Segment Open
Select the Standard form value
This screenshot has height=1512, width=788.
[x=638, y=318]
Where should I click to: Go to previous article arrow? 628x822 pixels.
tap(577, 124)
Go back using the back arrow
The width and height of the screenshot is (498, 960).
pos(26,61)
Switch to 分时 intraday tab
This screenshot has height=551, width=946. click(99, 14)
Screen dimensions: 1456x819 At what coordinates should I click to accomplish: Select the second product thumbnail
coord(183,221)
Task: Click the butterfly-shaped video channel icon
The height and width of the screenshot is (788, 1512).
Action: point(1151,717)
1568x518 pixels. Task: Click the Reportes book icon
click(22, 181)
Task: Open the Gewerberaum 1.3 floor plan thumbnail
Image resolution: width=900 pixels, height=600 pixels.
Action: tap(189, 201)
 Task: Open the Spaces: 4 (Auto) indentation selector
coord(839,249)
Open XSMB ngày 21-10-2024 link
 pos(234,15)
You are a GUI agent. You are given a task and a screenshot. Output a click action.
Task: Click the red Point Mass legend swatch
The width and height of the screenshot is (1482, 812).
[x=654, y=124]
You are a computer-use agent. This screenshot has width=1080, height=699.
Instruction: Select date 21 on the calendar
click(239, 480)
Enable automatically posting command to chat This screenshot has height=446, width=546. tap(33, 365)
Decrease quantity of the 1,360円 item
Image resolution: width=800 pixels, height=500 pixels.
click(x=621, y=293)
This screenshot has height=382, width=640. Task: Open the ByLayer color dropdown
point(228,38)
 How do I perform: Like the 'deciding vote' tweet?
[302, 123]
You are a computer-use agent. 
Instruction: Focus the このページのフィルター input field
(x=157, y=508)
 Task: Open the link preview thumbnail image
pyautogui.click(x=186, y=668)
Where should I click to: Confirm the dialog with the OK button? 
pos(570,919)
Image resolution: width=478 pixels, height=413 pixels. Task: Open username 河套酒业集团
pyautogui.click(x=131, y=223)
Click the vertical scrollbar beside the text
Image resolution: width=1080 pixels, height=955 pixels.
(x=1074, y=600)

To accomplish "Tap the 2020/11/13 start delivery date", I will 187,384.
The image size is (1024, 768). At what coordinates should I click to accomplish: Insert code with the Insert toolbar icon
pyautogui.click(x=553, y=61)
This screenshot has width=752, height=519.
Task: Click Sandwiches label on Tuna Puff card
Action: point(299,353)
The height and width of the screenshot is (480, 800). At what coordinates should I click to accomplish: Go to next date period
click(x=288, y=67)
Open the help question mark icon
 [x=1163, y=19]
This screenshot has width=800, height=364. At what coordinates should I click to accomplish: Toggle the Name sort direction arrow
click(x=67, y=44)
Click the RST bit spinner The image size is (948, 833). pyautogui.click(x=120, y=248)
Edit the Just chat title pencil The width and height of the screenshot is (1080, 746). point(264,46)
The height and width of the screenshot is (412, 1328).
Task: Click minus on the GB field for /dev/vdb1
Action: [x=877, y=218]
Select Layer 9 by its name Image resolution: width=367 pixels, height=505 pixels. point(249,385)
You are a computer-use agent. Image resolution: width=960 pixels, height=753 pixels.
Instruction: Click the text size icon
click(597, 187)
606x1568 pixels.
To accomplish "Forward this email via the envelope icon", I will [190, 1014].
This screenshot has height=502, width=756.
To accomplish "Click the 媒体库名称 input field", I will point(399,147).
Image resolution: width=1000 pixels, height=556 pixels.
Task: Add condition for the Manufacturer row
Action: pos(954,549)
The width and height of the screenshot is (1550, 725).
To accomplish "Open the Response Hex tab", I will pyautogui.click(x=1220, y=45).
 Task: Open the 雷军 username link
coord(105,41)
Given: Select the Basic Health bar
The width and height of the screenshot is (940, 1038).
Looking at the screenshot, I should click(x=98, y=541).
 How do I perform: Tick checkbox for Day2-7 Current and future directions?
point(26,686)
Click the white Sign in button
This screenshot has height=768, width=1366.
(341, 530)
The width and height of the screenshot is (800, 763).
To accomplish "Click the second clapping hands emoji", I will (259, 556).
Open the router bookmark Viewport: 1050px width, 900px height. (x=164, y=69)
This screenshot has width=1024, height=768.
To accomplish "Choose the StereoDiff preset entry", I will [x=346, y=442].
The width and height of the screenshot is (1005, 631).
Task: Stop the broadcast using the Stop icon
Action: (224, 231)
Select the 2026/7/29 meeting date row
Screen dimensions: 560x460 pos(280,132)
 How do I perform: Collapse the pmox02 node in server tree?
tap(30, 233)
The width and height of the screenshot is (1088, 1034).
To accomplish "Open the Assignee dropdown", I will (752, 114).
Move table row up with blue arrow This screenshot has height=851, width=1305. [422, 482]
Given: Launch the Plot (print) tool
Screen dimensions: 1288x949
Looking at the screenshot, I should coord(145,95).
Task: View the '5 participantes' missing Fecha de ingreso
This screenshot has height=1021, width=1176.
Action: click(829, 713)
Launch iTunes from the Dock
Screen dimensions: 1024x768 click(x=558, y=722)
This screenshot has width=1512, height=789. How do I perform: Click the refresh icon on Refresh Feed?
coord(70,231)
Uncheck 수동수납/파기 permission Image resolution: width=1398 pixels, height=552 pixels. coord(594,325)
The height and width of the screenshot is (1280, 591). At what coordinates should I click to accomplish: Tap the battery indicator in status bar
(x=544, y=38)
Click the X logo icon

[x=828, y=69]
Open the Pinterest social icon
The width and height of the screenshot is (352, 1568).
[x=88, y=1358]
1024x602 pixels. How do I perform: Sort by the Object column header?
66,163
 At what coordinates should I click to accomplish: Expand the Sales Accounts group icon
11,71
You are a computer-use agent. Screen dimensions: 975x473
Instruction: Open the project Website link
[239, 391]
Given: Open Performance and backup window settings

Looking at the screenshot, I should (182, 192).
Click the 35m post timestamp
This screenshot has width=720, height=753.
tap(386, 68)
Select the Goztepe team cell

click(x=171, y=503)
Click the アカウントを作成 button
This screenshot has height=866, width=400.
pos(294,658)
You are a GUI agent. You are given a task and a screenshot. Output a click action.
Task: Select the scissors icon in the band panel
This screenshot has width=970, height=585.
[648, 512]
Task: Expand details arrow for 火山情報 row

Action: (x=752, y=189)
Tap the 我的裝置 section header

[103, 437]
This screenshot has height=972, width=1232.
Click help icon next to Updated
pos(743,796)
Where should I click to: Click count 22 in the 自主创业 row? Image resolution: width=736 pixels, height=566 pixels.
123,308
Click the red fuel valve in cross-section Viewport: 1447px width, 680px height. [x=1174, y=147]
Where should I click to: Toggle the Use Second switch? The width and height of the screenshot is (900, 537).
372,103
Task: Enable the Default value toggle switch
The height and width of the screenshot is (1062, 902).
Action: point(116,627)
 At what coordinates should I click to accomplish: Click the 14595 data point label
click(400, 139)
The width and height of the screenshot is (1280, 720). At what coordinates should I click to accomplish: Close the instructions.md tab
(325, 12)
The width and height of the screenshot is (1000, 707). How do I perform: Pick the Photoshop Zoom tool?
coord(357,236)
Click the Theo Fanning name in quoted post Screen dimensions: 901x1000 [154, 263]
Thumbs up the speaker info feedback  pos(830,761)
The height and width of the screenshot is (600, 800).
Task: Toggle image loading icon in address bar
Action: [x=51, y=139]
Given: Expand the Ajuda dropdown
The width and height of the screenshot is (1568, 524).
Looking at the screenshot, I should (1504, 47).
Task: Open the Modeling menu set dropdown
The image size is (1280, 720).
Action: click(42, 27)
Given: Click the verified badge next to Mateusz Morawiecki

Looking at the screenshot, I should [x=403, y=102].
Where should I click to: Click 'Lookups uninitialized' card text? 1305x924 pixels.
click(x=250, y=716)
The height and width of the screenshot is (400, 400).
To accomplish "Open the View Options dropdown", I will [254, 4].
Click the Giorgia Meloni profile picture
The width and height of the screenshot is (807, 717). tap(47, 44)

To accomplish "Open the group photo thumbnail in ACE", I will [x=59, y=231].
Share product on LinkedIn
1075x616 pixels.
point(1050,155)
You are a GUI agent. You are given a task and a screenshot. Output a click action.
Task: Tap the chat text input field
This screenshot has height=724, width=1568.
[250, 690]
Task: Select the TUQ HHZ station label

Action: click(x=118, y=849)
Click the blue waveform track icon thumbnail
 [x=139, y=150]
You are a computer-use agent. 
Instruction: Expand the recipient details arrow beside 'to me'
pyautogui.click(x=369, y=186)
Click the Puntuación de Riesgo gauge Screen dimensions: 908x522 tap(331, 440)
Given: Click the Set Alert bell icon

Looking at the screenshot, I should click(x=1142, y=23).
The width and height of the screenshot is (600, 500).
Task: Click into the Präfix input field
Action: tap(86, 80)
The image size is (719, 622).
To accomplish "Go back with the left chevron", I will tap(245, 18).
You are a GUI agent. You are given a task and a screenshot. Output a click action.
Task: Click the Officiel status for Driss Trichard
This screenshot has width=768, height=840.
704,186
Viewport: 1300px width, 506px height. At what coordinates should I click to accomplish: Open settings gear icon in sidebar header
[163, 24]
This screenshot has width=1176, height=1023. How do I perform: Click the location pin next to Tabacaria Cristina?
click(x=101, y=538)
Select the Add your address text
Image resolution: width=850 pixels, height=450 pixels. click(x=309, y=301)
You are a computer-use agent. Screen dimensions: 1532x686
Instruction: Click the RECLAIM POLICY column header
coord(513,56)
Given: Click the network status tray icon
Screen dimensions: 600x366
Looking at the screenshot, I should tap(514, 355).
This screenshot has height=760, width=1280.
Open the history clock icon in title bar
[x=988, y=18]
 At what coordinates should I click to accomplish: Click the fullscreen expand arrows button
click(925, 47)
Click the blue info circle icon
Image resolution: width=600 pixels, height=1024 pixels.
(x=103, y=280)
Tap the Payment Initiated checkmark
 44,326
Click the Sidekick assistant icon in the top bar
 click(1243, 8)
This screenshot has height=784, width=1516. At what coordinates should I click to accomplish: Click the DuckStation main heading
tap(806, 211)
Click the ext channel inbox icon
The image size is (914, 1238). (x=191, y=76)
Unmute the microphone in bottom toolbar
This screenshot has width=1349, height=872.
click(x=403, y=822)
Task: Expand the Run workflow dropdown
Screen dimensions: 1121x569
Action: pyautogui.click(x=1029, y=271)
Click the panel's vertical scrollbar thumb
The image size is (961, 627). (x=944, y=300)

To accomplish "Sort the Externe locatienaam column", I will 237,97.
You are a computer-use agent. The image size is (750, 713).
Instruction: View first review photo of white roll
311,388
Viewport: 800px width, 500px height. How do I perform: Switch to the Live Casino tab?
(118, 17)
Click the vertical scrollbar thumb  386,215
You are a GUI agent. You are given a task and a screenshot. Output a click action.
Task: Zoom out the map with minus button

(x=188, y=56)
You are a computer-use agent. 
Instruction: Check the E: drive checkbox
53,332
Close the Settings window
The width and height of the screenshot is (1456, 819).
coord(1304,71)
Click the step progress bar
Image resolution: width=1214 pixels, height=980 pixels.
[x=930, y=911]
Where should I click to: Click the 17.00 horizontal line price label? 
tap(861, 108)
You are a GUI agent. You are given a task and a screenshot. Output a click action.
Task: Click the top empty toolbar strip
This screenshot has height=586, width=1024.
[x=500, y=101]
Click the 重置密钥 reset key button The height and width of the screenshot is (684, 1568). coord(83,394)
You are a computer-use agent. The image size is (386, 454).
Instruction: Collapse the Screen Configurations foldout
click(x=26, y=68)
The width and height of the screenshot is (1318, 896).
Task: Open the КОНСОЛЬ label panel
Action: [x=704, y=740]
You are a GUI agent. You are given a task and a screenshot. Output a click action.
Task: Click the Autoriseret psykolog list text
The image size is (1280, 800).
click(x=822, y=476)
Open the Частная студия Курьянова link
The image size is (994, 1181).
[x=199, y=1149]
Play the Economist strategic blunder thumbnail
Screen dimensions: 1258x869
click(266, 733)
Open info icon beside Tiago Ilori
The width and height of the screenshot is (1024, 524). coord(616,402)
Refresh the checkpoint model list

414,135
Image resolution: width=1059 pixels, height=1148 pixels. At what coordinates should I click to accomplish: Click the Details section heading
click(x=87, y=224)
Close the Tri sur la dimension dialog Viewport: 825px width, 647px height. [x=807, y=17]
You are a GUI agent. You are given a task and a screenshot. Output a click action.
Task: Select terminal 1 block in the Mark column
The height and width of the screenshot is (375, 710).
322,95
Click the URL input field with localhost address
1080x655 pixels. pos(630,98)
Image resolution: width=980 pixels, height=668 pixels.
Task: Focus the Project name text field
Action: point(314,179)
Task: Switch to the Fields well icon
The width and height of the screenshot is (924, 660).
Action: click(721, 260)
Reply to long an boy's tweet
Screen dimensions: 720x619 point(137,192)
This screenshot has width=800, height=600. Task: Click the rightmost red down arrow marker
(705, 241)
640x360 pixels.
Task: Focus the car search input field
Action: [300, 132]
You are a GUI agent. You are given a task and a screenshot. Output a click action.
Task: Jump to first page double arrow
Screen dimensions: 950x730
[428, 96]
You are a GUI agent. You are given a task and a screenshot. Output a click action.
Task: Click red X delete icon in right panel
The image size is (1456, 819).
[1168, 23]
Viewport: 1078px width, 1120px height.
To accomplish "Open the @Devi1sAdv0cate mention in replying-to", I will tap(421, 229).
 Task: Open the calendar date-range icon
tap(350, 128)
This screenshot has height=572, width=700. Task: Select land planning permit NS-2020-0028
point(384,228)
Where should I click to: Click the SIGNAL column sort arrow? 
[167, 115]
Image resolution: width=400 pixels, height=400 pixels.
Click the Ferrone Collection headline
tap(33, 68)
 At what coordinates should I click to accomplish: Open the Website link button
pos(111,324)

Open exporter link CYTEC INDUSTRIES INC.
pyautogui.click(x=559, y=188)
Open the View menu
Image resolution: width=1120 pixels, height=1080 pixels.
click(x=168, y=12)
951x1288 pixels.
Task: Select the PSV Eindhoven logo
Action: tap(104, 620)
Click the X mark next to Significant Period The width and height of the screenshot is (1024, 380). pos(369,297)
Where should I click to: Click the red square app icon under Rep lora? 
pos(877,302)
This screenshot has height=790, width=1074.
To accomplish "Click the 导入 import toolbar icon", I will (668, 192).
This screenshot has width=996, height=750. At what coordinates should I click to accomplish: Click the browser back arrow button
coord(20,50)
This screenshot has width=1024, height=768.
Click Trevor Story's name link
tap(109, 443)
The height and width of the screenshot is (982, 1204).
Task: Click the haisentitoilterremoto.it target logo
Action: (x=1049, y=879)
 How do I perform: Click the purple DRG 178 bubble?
Segment Closed
Task brief -> Precisely reproduce the lines of the entries, beginning at the first and ending at the one containing "Task: Click the red Point Mass legend swatch". Add nothing.

Answer to the problem ->
Select the Standard form value
This screenshot has height=1512, width=788.
[x=638, y=318]
Where should I click to: Go to previous article arrow? 628x822 pixels.
tap(577, 124)
Go back using the back arrow
The width and height of the screenshot is (498, 960).
pos(26,61)
Switch to 分时 intraday tab
This screenshot has height=551, width=946. click(99, 14)
Screen dimensions: 1456x819 At what coordinates should I click to accomplish: Select the second product thumbnail
coord(183,221)
Task: Click the butterfly-shaped video channel icon
The height and width of the screenshot is (788, 1512).
Action: point(1151,717)
1568x518 pixels. Task: Click the Reportes book icon
click(22, 181)
Task: Open the Gewerberaum 1.3 floor plan thumbnail
Image resolution: width=900 pixels, height=600 pixels.
Action: tap(189, 201)
 Task: Open the Spaces: 4 (Auto) indentation selector
coord(839,249)
Open XSMB ngày 21-10-2024 link
 pos(234,15)
You are a GUI agent. You are given a task and a screenshot. Output a click action.
Task: Click the red Point Mass legend swatch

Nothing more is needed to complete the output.